Process Is The Main Thing

@ Anatoly Belaychuk’s BPM Blog

BPMN Signal Start

A short addendum to previous post “A Case For BPMN Signal Event“.

The pecularity of the signal event noted there - a signal is catched by every instance of a receiver process which is waiting for the event at the moment the signal is thrown - refers to intermediate events.

In case of start event one process initiates a signal and another process starts as a result. But why using a signal here - a message seemingly can do the same?

Firstly, a signal allows to initiate several processes at once.

Secondly, a signal has conceptual advantage:

  • Let a given signal thrown by a process A initiate start of a process B.
  • Now let’s recall that BPM is a management of business processes that change in time and assume that we decided to make process C handle the signal instead of B.
  • When a message is used, the receiver is specified in process A, hence we need to modify A scheme in order to change the handler. And if we do we got a problem with A instances already running.
  • When a signal is used, we simply install C and uninstall B. We don’t need to modify A nor to do anything with A instances.

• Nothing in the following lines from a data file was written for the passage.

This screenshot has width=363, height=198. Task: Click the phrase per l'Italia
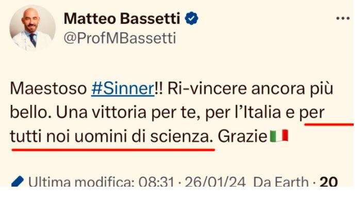coord(243,113)
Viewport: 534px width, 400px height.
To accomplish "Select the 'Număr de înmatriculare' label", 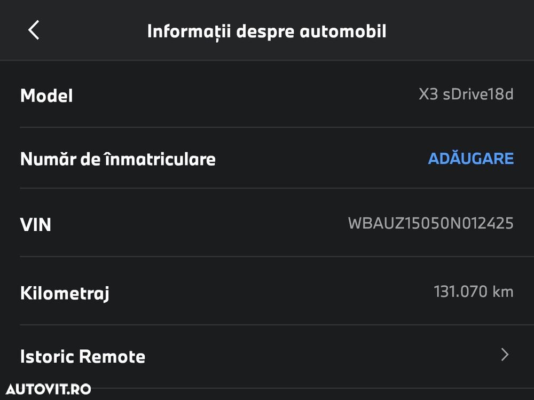I will (x=117, y=159).
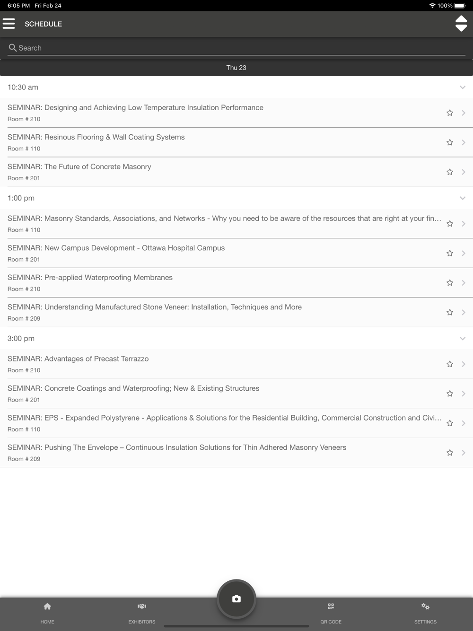Viewport: 473px width, 631px height.
Task: Open details chevron for Pushing The Envelope seminar
Action: (x=464, y=453)
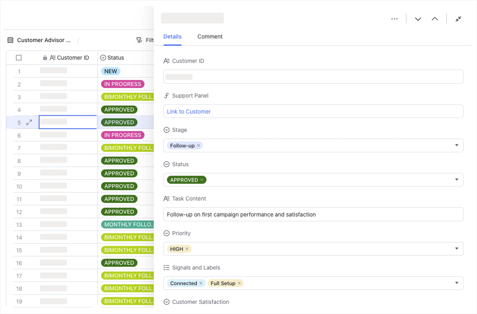Screen dimensions: 477x314
Task: Go to next record with down chevron
Action: 418,19
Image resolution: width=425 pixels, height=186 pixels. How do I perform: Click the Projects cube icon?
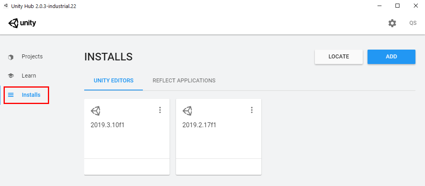[11, 57]
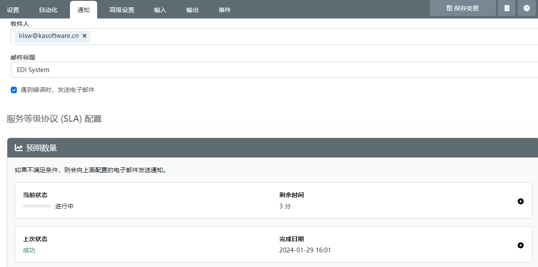Click the 保存变更 button
The width and height of the screenshot is (538, 267).
pos(462,8)
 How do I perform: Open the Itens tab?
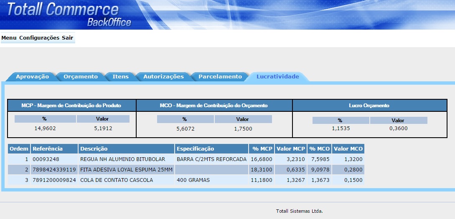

This way signal implements late binding: a handler can be set/reset at time of execution rather than development.

09/13/10 | Articles | , , ,    

Comments (3)

  1. David French 09/13/10 11:05 PM

    It allows the ultimate “late binding” of not having to design the world process … only the bit you are in control of at the moment. When you come to an event that you know will be useful to another bit of the enterprise … Signal … then when a use is found in another bit of process design you do not have to redo the process design work again. Of course, you will need a way to hunt down these useful signals and some standardisation of how they will look in your enterprise.
    Yes, I know that the end-end process is sacrosanct but the real world is better with some compartmentalising … a bit like the IT world of programming.

  2. Anatoly Belychook 09/14/10 02:31 PM

    Dave

    Regarding end-to-end processes: it’d be too simple if they could be implemented by a single-threaded diagram. It’s an extremly vulgar view.

    I’m going to get back to this topic because for me it’s the coolest thing in BPM and BPMN.

    Anatoly

  3. Scott 10/04/10 10:25 PM

    Interesting writeup. This is, incidentally, how one BPM product always treated events (since 2004/5) - e.g. late binding of them to process starts and Intermediate messages across any number of instances. Its a very useful abstraction.